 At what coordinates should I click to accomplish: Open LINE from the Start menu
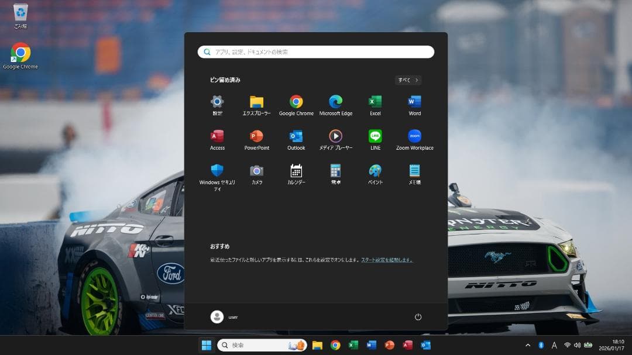(375, 136)
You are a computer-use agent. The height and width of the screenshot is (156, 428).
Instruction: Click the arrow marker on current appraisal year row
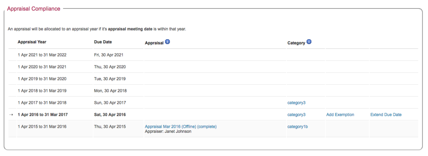click(x=11, y=115)

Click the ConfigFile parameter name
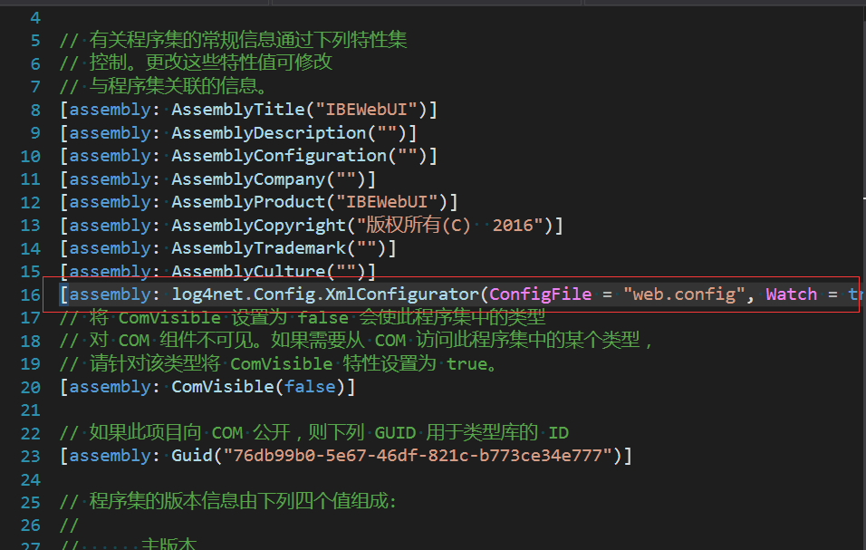click(x=540, y=294)
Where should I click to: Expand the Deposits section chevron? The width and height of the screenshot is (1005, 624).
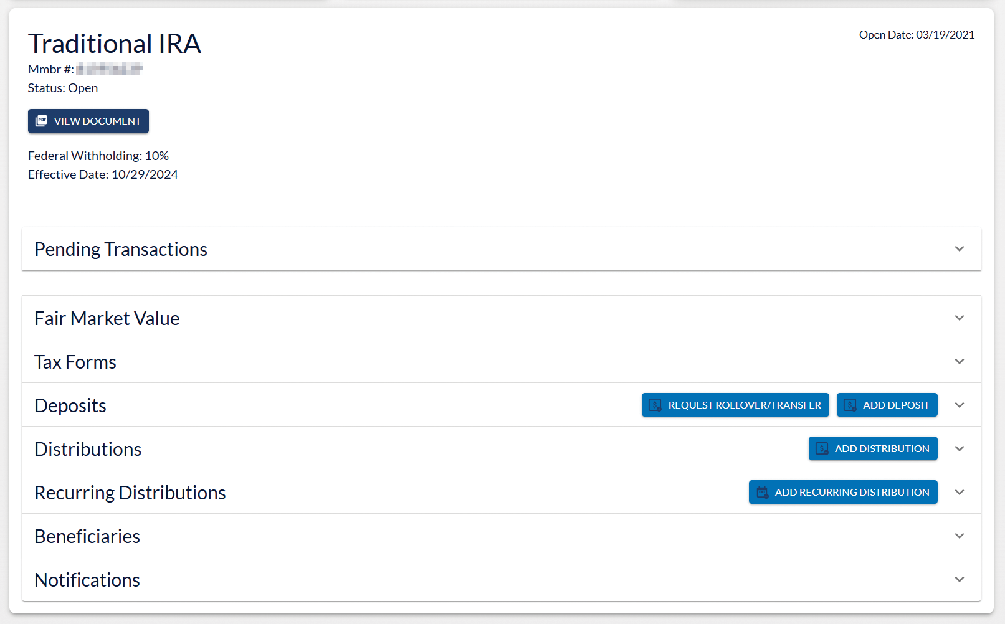click(959, 405)
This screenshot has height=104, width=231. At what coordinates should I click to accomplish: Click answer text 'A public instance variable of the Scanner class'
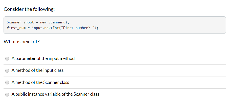(x=55, y=94)
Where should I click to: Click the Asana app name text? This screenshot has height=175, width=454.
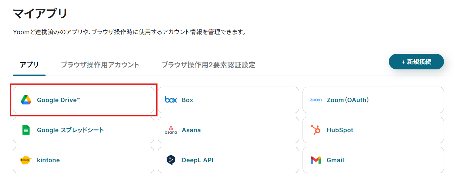point(191,130)
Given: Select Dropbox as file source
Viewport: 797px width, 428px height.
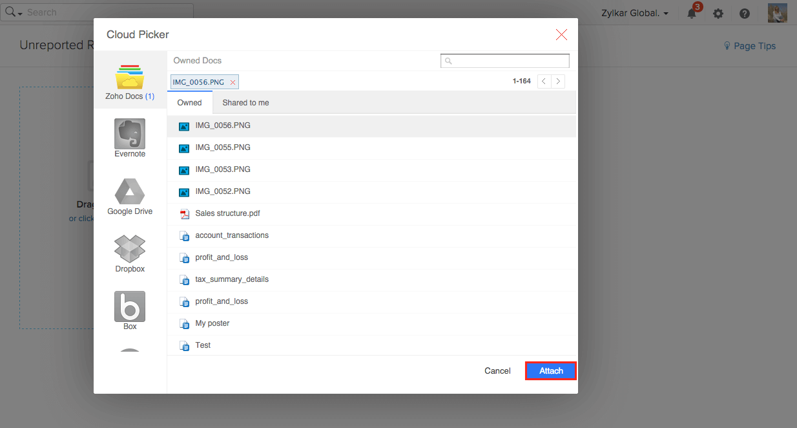Looking at the screenshot, I should point(129,248).
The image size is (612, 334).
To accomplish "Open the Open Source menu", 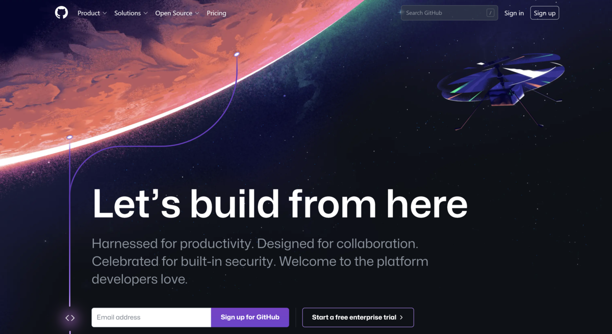I will click(x=177, y=13).
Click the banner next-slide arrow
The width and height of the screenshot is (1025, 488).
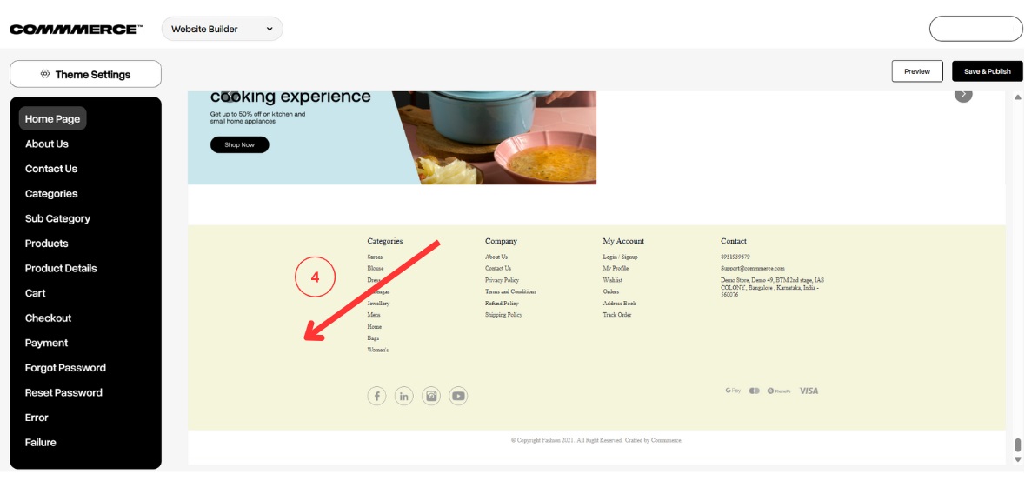click(963, 94)
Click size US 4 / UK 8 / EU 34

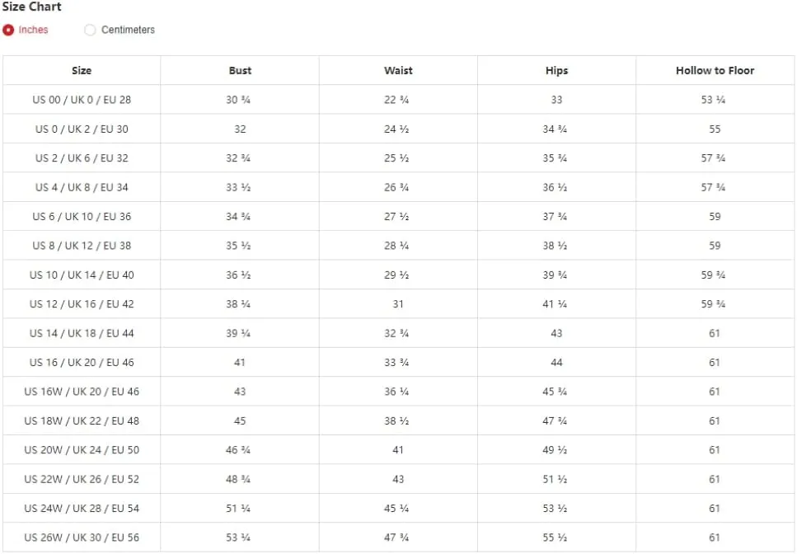click(82, 187)
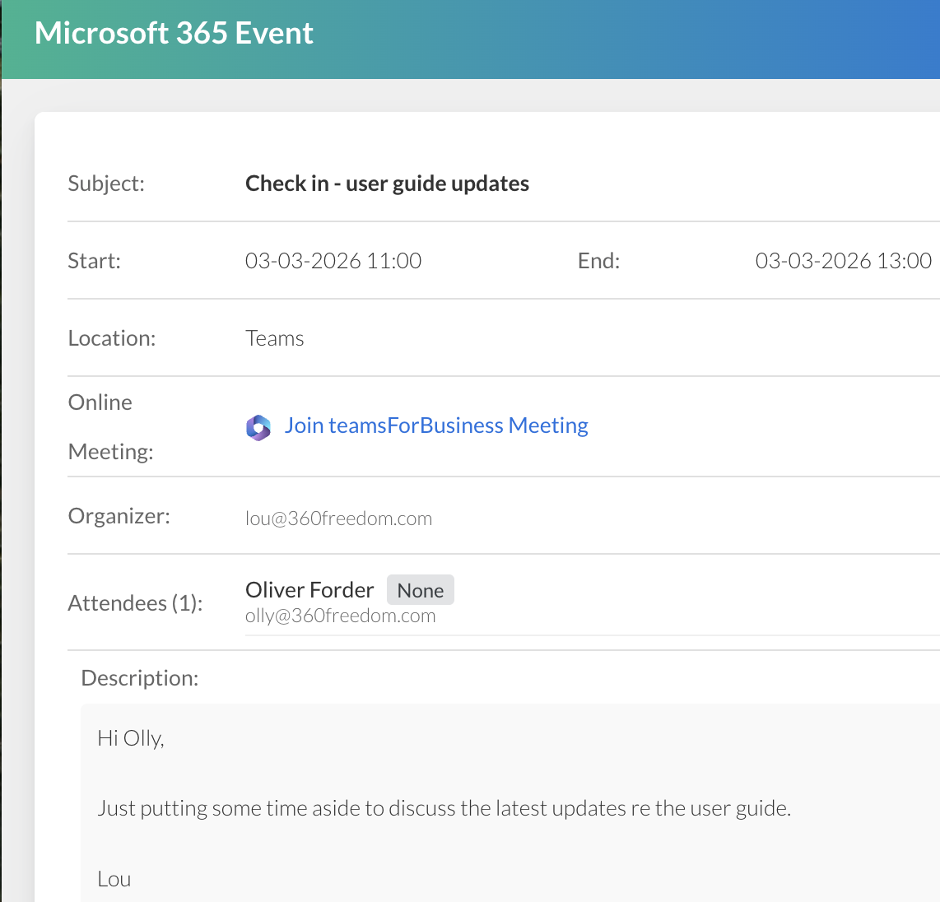Image resolution: width=940 pixels, height=902 pixels.
Task: Click the Lou signature in description
Action: coord(114,879)
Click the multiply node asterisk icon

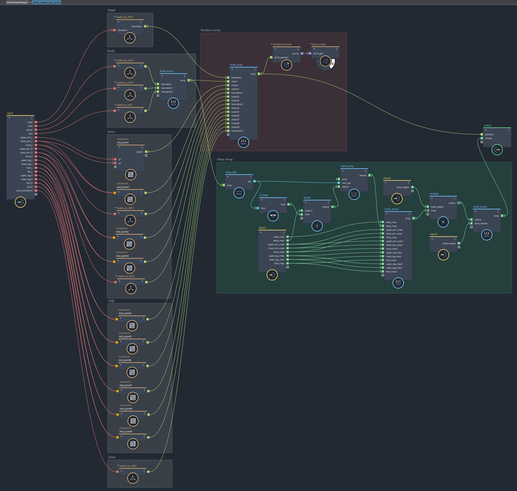pos(443,222)
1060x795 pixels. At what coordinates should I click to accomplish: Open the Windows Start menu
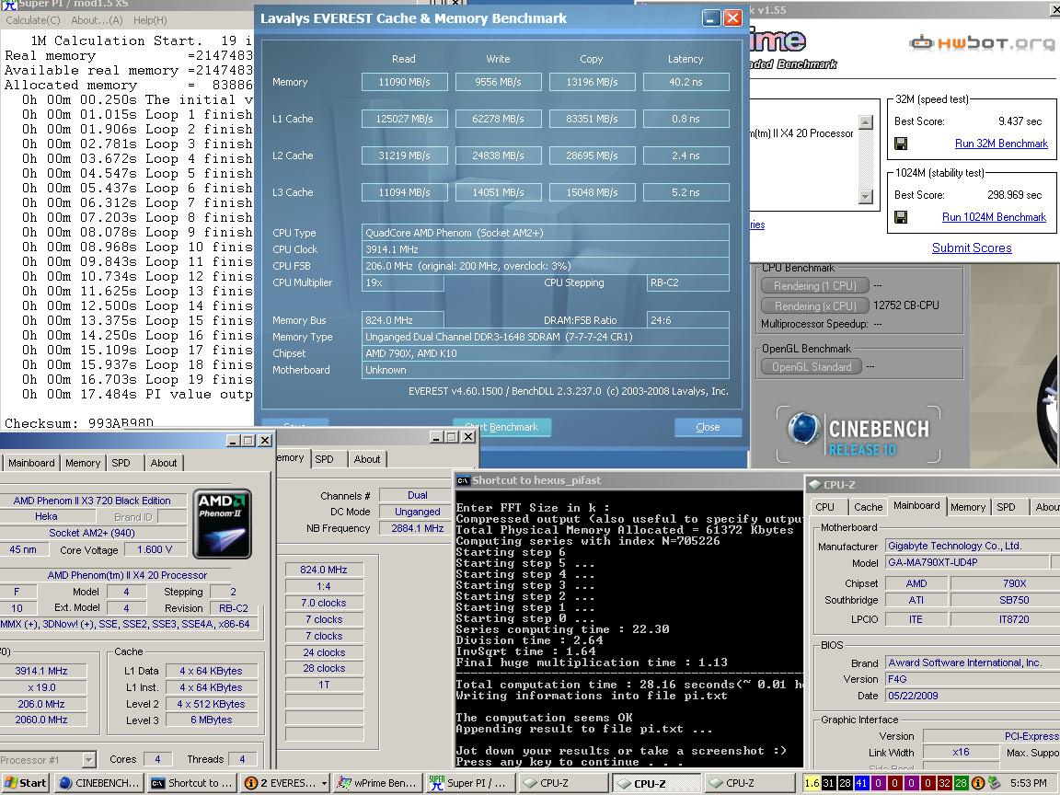tap(25, 783)
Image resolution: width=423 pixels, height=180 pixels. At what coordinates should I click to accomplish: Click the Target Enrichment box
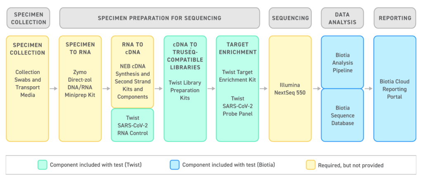[238, 89]
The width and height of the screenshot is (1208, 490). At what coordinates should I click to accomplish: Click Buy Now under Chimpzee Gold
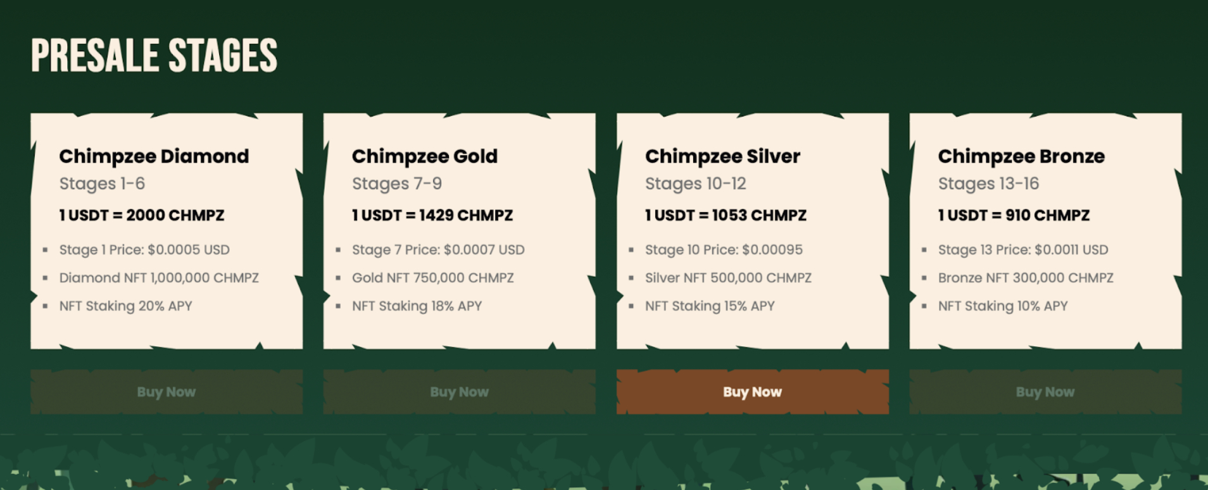459,392
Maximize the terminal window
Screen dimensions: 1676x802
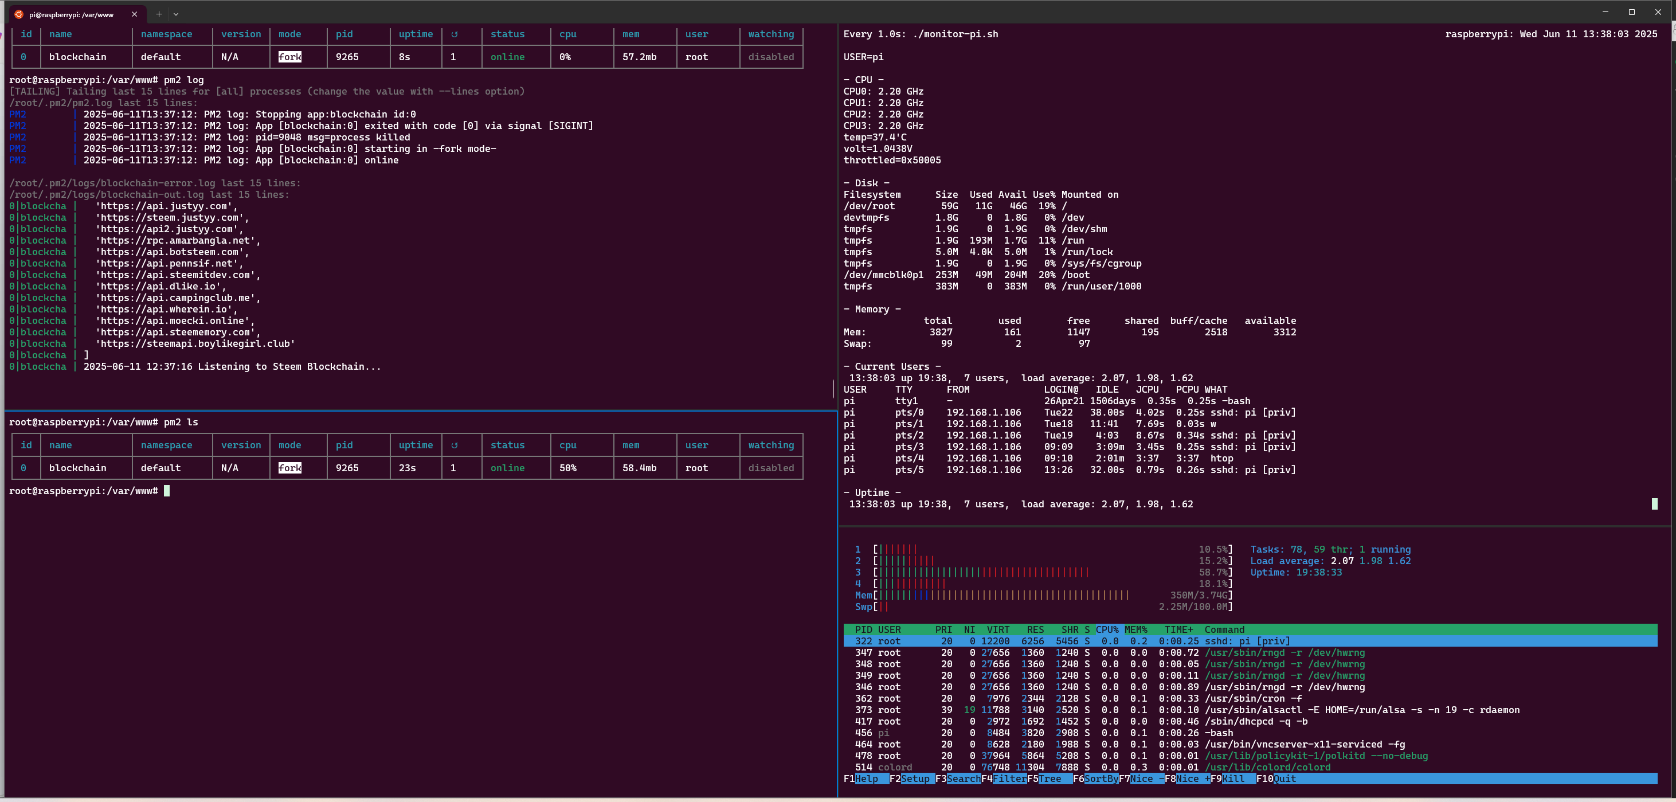[1631, 12]
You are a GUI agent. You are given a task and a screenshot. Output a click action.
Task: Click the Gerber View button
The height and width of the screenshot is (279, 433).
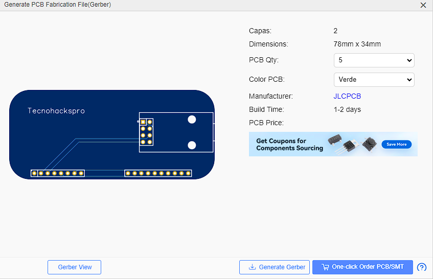point(74,267)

# Your instructions
Copy out the items starting with the line containing "You are a GUI" and going on through the end of the items, with "screenshot" changed to "image" and everything else kept the same. Leave the pictures out.

# Exercise answer
You are a GUI agent. You are given a task and a image. Output a click action.
Task: Click the Gerber View button
The height and width of the image is (279, 433).
point(74,267)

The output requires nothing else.